→ Work to be completed: Leave the pictures out and reproduce, exactly, the lines from the one with "Click the insert table icon" through the end of the entries below.

-- Records for this task follows --

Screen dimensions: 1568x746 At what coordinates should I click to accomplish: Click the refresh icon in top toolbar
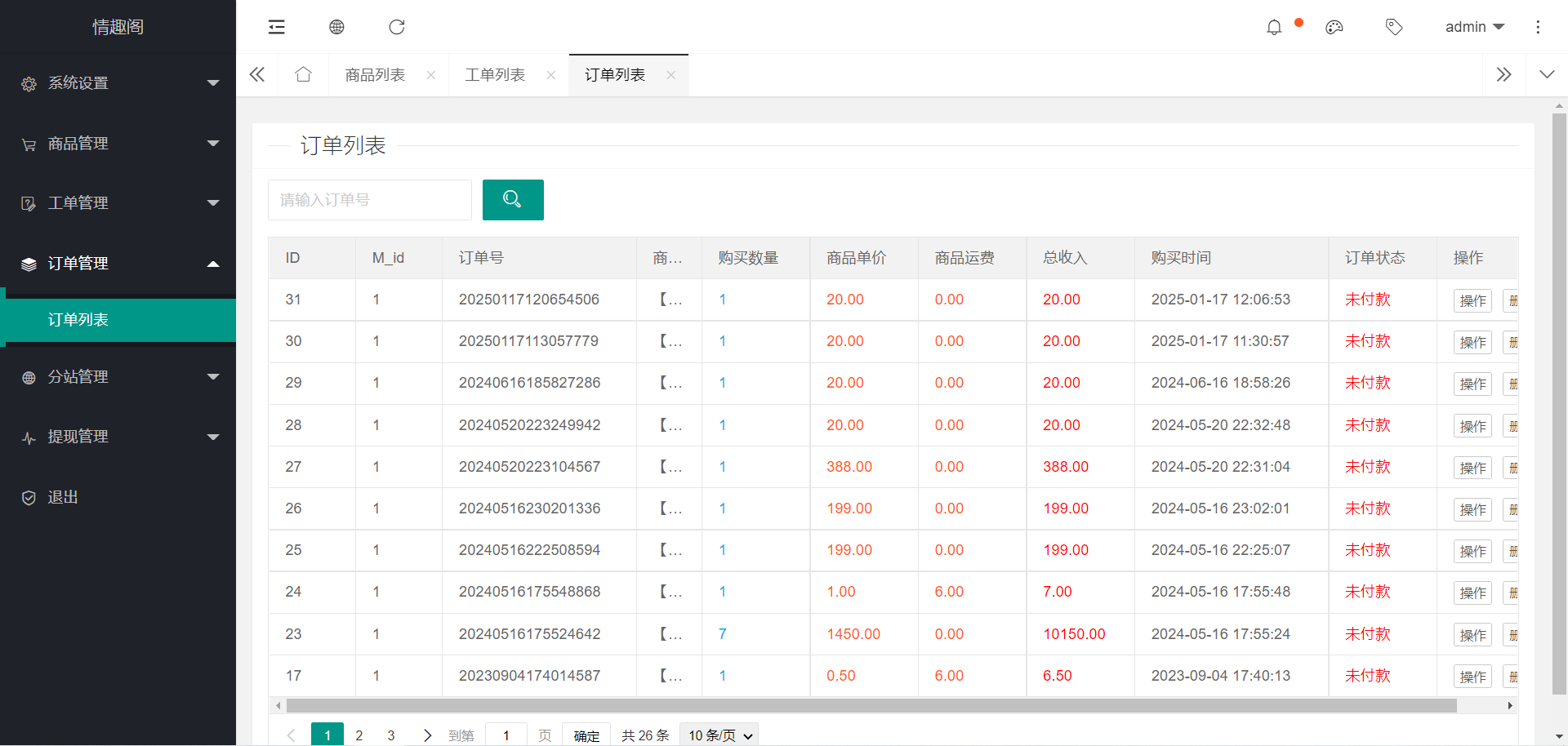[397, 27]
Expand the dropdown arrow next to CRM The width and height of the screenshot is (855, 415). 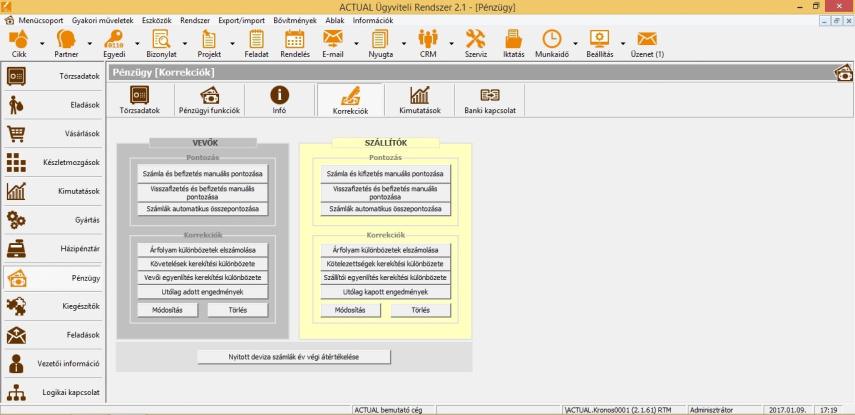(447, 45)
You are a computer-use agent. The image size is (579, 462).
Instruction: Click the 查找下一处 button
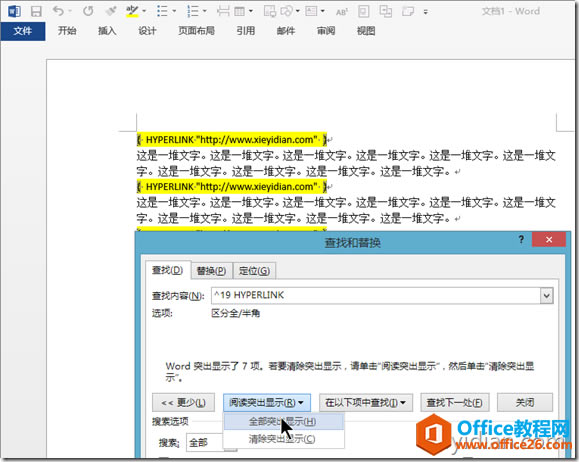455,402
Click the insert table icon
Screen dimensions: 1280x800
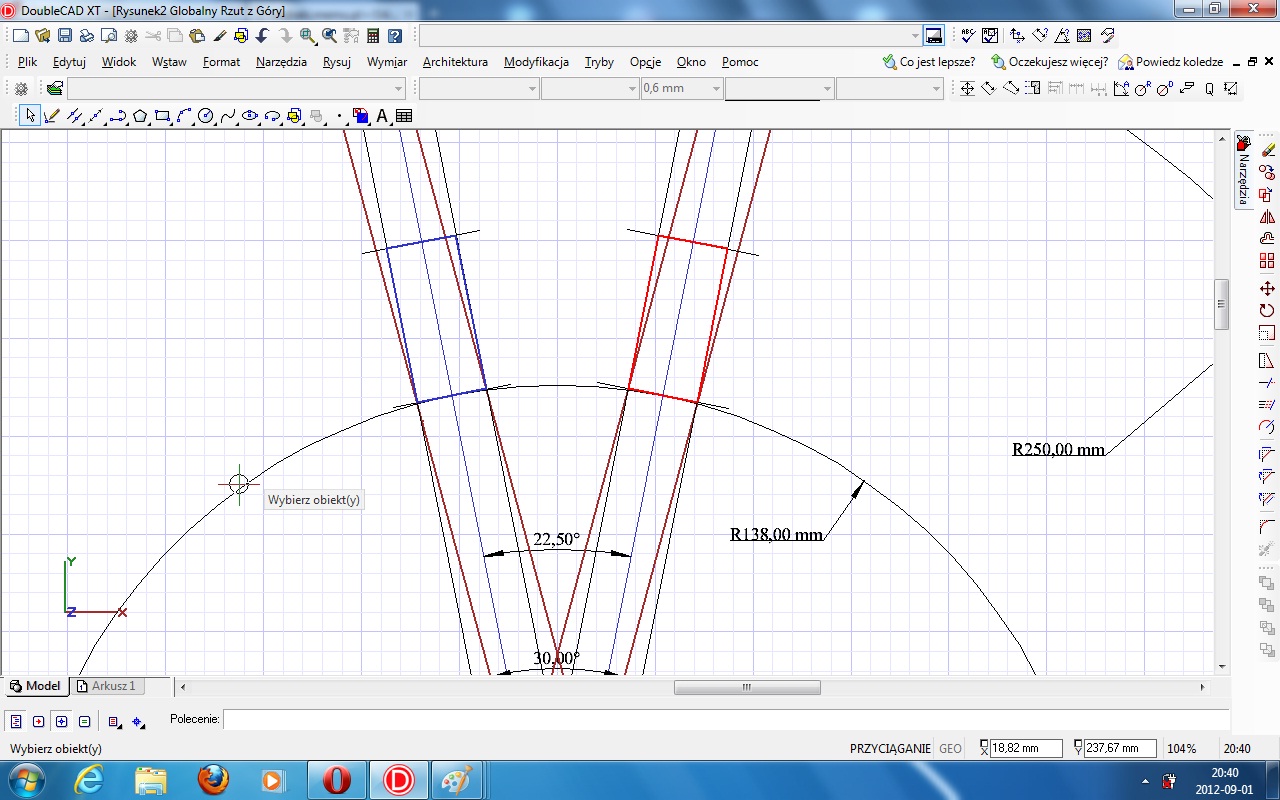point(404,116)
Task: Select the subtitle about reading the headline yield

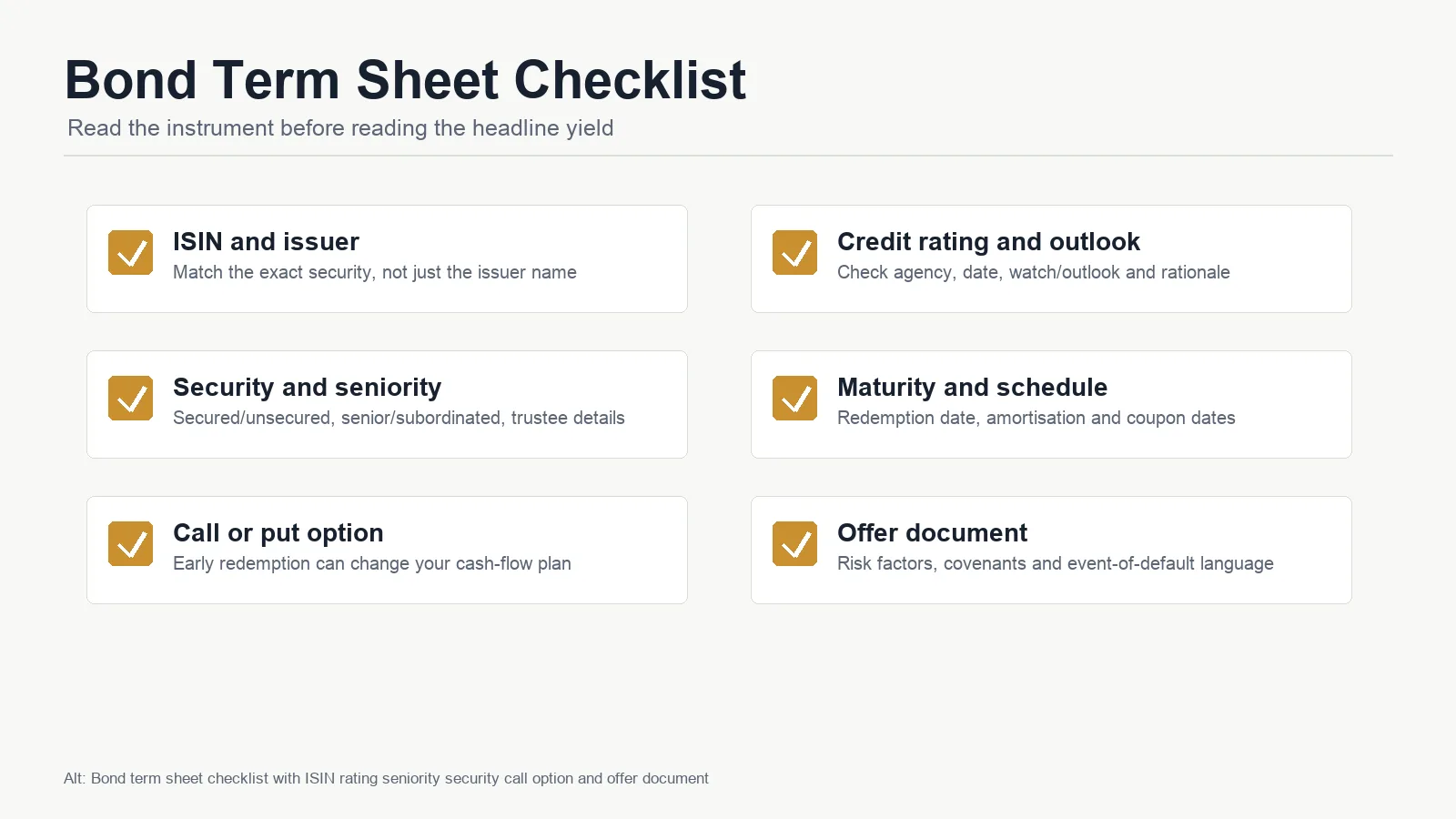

-- Records for this task concluded --

→ Solution for this problem:
Click the insert table icon
Screen dimensions: 1280x800
point(404,116)
Task: Select the subtitle about reading the headline yield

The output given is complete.